September 10, 2007

History's Real Stuff

Dear readers,

Picking through the Sunday New York Times' huge art and leisure section yesterday I came across the History's Real Stuff article. It's about the multitude of new history museums that utilize multimedia, experiential learning, and immersion to draw in visitors:

"At the National Museum of the Marine Corps, visitors can ride a Higgins Boat toward an assault landing on the island of Iwo Jima, feel the chill on Toktong Pass in Korea as they hear the advancing Chinese soldiers or step off the clanging ramp of a CH-46 helicopter fuselage into the steamy jungle of Vietnam, complete with the sounds of whirring rotors and ricocheting bullets."

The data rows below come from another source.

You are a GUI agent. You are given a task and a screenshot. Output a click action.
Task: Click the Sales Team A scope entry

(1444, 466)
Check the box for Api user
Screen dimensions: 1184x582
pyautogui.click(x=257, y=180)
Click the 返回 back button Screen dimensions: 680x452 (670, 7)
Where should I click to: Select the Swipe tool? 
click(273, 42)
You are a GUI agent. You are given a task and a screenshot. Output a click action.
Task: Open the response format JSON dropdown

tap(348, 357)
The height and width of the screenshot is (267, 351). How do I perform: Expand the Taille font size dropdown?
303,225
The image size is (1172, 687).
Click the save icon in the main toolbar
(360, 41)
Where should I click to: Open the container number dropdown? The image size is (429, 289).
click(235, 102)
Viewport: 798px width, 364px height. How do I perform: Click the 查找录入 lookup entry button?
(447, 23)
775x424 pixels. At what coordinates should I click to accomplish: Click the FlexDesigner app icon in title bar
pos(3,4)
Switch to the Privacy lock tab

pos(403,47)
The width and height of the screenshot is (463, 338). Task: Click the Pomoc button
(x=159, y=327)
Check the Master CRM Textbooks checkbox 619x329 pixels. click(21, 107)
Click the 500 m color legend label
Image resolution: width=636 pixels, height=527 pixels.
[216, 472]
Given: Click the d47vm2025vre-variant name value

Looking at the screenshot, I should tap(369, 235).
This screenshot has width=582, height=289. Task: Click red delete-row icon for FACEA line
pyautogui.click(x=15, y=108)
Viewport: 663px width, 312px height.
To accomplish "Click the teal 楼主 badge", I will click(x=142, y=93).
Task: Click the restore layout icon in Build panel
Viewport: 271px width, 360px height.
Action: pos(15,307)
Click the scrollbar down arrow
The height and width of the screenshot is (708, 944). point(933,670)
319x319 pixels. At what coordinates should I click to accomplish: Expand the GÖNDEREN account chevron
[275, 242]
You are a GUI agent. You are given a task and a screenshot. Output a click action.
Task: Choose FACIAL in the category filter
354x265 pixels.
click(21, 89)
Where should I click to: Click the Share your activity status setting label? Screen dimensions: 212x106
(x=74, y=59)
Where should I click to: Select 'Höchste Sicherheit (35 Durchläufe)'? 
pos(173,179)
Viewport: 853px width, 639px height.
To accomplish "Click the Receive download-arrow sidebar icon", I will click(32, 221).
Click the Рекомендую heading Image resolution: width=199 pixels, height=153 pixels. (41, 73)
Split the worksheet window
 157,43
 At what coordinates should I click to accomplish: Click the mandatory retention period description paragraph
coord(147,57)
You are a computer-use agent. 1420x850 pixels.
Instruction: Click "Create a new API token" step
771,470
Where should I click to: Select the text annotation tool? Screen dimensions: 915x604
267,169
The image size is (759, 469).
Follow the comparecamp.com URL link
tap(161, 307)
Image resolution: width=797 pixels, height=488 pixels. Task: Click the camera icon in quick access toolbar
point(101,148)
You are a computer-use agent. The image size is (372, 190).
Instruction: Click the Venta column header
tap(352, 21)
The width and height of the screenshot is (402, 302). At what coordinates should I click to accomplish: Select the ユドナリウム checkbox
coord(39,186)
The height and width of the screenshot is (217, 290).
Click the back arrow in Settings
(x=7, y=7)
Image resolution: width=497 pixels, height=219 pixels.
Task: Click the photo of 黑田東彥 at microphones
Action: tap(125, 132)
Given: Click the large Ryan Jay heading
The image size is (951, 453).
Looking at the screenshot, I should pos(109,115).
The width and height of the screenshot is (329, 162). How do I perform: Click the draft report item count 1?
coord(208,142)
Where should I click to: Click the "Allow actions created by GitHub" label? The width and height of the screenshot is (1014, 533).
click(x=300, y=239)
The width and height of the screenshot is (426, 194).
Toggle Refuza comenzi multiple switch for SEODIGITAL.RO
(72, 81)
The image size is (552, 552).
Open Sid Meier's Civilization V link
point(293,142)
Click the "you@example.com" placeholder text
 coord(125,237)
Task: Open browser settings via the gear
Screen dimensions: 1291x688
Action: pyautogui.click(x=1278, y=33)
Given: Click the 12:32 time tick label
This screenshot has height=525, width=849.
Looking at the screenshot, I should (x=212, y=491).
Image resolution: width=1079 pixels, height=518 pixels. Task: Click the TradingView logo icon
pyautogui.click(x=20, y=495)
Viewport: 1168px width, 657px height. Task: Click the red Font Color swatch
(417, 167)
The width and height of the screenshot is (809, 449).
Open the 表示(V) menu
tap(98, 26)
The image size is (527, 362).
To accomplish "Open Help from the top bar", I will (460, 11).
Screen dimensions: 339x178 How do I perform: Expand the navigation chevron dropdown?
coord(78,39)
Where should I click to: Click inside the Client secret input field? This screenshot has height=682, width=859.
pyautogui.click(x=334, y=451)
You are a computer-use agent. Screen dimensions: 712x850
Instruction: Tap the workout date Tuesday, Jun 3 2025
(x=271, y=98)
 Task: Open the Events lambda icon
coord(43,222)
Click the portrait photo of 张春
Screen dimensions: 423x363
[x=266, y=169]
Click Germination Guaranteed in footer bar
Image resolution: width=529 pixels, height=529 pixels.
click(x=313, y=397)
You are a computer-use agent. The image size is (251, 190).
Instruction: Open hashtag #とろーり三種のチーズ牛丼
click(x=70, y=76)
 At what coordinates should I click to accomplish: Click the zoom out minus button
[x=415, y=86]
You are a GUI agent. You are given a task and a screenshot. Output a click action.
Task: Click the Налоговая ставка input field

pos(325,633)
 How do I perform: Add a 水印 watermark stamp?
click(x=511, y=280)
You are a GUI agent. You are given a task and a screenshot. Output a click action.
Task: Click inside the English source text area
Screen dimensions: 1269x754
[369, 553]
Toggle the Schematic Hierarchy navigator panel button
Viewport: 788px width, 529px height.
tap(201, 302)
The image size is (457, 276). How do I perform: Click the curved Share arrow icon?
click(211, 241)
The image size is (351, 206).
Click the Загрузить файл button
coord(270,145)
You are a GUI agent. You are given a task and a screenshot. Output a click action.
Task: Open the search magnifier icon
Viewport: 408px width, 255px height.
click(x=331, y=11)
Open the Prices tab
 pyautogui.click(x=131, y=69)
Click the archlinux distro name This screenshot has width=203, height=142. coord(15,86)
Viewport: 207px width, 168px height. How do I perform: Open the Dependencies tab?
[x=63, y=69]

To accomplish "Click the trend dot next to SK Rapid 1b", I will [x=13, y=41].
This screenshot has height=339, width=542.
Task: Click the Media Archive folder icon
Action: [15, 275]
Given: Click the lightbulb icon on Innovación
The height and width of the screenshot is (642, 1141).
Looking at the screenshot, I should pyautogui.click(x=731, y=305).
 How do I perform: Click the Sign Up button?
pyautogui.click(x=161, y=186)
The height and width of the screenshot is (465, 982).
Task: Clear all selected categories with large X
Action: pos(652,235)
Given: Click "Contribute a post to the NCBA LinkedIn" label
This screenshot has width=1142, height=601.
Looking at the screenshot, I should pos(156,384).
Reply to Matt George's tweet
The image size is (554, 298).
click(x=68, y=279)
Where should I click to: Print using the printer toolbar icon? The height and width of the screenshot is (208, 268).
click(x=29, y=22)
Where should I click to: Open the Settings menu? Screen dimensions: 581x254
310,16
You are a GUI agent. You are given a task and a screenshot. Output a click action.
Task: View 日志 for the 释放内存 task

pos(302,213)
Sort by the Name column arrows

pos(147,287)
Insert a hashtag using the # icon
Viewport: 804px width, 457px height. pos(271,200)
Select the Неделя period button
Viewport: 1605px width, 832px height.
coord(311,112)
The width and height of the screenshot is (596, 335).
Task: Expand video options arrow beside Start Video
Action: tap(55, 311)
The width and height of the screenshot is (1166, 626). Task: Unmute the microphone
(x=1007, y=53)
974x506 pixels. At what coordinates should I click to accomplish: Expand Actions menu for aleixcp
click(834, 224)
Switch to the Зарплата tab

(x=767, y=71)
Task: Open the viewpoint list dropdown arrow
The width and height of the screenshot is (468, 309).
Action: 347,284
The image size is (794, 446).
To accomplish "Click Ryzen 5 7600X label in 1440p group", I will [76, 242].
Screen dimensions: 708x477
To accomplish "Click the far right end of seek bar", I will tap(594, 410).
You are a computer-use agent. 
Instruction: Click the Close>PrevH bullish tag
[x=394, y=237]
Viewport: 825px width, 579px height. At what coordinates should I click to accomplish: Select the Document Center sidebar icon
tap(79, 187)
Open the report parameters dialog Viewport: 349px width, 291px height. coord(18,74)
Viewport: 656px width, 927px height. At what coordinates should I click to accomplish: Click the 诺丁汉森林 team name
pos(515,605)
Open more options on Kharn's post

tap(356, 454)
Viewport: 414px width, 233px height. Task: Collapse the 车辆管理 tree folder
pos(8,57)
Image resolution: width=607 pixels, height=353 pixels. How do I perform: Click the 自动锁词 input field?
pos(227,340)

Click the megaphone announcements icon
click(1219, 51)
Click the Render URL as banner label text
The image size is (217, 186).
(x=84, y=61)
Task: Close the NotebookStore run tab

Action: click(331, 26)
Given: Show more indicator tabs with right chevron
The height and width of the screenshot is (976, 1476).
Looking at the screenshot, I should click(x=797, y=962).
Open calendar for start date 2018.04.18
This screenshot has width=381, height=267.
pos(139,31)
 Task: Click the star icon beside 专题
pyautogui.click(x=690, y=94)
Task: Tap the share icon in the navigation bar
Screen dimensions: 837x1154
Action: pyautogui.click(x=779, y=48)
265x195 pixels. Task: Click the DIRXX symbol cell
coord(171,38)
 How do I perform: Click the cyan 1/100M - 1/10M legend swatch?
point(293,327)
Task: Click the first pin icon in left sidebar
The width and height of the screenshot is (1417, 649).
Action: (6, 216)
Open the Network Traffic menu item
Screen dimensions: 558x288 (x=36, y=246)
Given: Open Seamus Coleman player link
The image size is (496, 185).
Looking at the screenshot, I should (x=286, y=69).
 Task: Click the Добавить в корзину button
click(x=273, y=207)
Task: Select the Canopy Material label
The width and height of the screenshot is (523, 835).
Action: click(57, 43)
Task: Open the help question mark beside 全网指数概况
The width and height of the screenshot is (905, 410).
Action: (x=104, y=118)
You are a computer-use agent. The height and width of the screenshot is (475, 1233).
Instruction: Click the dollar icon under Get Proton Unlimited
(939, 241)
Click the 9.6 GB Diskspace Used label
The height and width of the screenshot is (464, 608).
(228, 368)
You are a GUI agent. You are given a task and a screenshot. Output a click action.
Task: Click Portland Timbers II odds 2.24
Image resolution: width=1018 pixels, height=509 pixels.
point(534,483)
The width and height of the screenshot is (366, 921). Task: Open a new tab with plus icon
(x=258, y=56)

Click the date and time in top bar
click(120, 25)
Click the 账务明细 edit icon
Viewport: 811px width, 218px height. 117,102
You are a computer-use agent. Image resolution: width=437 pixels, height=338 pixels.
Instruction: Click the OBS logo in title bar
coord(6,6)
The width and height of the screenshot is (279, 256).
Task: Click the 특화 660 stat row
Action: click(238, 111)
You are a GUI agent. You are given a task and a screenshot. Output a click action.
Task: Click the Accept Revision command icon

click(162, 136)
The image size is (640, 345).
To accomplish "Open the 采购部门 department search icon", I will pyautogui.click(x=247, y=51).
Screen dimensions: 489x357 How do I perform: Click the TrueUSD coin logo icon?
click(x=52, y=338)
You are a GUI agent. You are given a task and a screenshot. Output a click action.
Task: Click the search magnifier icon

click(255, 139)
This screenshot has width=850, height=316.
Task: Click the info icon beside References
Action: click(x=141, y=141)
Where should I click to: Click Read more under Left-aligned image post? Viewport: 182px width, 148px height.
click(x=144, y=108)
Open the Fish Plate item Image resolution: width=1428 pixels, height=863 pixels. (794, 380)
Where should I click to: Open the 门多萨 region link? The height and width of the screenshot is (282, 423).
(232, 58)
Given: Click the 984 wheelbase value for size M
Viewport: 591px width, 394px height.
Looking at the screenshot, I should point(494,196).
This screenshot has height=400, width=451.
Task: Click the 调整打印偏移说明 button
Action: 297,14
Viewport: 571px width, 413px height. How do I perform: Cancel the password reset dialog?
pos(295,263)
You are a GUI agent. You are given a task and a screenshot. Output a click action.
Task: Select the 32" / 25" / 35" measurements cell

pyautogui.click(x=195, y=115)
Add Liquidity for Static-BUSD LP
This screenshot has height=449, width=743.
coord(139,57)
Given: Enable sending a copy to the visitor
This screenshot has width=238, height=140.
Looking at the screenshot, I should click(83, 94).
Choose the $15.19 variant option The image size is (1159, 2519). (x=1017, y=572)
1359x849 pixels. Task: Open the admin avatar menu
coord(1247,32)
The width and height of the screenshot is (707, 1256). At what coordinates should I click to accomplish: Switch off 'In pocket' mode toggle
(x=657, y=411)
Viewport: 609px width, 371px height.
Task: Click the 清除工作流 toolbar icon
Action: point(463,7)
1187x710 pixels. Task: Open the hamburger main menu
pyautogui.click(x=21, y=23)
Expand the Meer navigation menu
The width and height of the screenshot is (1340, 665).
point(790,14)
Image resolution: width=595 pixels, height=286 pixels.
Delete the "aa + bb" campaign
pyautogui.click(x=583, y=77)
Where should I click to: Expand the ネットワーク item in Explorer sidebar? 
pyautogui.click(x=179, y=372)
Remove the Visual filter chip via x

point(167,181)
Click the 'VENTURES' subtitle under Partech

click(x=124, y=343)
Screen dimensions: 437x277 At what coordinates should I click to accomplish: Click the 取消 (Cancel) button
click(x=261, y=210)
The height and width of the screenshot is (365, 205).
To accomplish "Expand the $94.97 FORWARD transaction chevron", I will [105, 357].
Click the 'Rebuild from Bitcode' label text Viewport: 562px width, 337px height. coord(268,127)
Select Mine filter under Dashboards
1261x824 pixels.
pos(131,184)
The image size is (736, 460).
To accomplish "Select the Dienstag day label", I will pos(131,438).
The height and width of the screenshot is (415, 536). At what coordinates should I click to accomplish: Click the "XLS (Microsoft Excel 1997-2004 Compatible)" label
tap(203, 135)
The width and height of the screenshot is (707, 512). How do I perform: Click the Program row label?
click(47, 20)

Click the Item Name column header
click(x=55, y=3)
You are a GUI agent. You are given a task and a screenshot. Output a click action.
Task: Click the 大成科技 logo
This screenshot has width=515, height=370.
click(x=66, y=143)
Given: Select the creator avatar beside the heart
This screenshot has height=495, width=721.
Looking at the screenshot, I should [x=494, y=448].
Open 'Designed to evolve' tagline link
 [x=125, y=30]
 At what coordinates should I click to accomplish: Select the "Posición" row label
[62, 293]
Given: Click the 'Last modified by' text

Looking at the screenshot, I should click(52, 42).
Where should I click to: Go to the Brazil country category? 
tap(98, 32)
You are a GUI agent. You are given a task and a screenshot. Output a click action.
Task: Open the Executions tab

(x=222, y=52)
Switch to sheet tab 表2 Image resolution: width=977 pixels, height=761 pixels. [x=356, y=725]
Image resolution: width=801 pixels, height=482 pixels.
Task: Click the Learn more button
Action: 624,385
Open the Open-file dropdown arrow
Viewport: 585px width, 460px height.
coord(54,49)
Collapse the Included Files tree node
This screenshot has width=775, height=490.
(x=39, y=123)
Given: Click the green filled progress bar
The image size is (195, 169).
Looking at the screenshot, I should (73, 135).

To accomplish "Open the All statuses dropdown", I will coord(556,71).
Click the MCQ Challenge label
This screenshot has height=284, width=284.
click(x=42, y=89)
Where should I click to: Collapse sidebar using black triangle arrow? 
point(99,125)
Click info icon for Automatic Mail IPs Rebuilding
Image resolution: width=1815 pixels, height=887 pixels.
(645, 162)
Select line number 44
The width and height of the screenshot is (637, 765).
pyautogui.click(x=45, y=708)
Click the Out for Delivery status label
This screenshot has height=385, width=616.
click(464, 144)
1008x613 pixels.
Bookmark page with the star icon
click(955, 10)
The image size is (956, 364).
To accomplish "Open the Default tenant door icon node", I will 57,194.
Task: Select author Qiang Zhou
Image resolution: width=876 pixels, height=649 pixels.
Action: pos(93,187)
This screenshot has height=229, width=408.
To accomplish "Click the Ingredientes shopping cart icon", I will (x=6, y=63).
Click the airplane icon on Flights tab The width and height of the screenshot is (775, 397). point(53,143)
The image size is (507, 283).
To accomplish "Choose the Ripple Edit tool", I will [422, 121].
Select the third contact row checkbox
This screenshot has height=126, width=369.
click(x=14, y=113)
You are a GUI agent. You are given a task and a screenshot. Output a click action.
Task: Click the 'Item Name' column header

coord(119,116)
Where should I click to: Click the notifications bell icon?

Sure, these experiences are akin to playing the latest edition of the Halo franchise on your Xbox, but I don't think it is any secret that people want to take away a singular experience from their museum visit, no matter how in your face or over the top that experience is. People need a memory, action, or emotion to catalyze their learning experience, and this experience is going to need to be more realistic than watching the landing scene from "Saving Private Ryan" or the visitors wouldn't even bother to show up. Well, maybe they'd show up to learn something. For me one of the most moving experiences was to encounter the pile of flattened old shoes in a stark, featureless room of the Holocaust Museum in DC. The pile was nearly over my head and I could smell them. Something I could not experience by watching Schindler's List

I think the NYT article is a little naive when it ponders whether history museums are pandering to the audience in an effort to educate. There's been a movement in the last 25 years in "Science and Technology Centers" (a term that includes children's museums and aquariums) towards hands on, immersing exhibits. So is it any wonder history museums are trying to attract people away from other venues by posing as a Universal Studios theme park rather than a library of artifacts?

And what about the tidbit that the 7 Smithsonian history museums are better attended than the system's 7 art museums? Last I checked history books (biographies included) were STILL outselling art books. I think it may come down to the fact that we want to know more about ourselves, where we came from, who we are as people. So what lessons can art museums learn from these history museums?